Сверхчеловек против супер-эго (сборник)
Шрифт:
Очень вероятно, что из-за этого нас не узнают и перепутают с другими, – но что в этом! О нас скажут: «их “честность” – это их чертовщина, и ничего более!» – что в этом! И даже если бы это было справедливо! Разве не были до сих пор все боги такими канонизированными, перекрещенными чертями?.. И что же знаем мы, в конце концов, о себе? И как называется тот дух, который ведет нас (все дело в названиях)? И сколько духов таим мы в себе? Позаботимся же о том, мы, свободные умы, чтобы наша честность не сделалась нашим тщеславием, нашим нарядом и роскошью, нашей границей, нашей глупостью!

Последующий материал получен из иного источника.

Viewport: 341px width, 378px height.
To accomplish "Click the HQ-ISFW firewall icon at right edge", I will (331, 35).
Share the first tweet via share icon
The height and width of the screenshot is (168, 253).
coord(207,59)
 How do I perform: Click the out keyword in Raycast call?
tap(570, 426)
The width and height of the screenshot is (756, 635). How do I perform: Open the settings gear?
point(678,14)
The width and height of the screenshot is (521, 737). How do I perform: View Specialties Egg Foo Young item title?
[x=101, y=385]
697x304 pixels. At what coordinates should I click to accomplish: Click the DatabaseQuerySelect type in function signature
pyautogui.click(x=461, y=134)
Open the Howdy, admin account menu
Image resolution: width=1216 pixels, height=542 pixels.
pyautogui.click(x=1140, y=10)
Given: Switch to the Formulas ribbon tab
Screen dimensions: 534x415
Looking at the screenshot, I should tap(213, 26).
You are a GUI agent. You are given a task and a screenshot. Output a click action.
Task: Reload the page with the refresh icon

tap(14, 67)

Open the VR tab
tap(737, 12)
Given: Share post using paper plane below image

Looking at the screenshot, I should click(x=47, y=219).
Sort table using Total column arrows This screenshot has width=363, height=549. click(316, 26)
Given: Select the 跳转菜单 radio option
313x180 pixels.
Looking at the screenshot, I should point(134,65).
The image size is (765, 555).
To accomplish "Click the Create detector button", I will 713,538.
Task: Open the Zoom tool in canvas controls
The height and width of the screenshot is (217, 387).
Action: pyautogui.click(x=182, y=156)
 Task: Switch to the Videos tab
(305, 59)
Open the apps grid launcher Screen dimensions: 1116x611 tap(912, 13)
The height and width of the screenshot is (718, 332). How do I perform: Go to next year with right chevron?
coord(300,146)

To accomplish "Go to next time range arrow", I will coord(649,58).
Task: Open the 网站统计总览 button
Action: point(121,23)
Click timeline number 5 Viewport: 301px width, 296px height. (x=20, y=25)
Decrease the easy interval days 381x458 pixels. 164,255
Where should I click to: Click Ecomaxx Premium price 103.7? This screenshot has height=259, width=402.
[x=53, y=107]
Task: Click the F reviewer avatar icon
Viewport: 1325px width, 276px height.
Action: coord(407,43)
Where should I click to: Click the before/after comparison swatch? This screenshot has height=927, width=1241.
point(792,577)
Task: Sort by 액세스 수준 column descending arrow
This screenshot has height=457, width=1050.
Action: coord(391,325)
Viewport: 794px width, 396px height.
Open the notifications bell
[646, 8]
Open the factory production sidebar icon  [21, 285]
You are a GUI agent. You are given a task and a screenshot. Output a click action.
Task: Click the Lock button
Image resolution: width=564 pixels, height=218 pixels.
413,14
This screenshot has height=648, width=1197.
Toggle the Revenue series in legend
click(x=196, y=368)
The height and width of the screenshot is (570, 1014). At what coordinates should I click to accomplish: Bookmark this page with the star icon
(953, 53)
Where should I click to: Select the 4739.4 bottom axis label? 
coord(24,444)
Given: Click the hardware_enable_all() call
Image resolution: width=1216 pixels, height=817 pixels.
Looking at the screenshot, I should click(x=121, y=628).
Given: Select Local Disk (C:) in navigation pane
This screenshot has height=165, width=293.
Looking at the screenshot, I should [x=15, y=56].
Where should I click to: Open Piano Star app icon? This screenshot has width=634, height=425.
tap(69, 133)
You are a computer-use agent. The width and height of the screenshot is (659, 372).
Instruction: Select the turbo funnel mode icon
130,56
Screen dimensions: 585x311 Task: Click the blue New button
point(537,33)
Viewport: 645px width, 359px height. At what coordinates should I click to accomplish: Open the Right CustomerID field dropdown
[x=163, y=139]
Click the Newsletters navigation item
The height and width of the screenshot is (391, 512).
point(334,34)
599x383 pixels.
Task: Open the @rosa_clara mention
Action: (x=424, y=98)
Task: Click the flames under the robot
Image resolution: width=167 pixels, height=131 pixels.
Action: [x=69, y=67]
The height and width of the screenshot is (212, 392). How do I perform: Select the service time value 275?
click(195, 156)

Каждая добродетель тяготеет к глупости, каждая глупость – к добродетели; «глуп до святости», говорят в России, – позаботимся же о том, чтобы не сделаться в конце концов от честности святыми и скучными! Разве жизнь не слишком коротка, чтобы скучать! Ведь нужно верить в вечную жизнь, чтобы…
Да простят мне открытие, что вся моральная философия была до сих пор скучна и относилась к числу снотворных средств – и что, на мой взгляд, «добродетели» больше всего вредила эта скучность ее ходатаев, чем, однако, я еще не хочу сказать, что не признаю общеполезности такого ее качества.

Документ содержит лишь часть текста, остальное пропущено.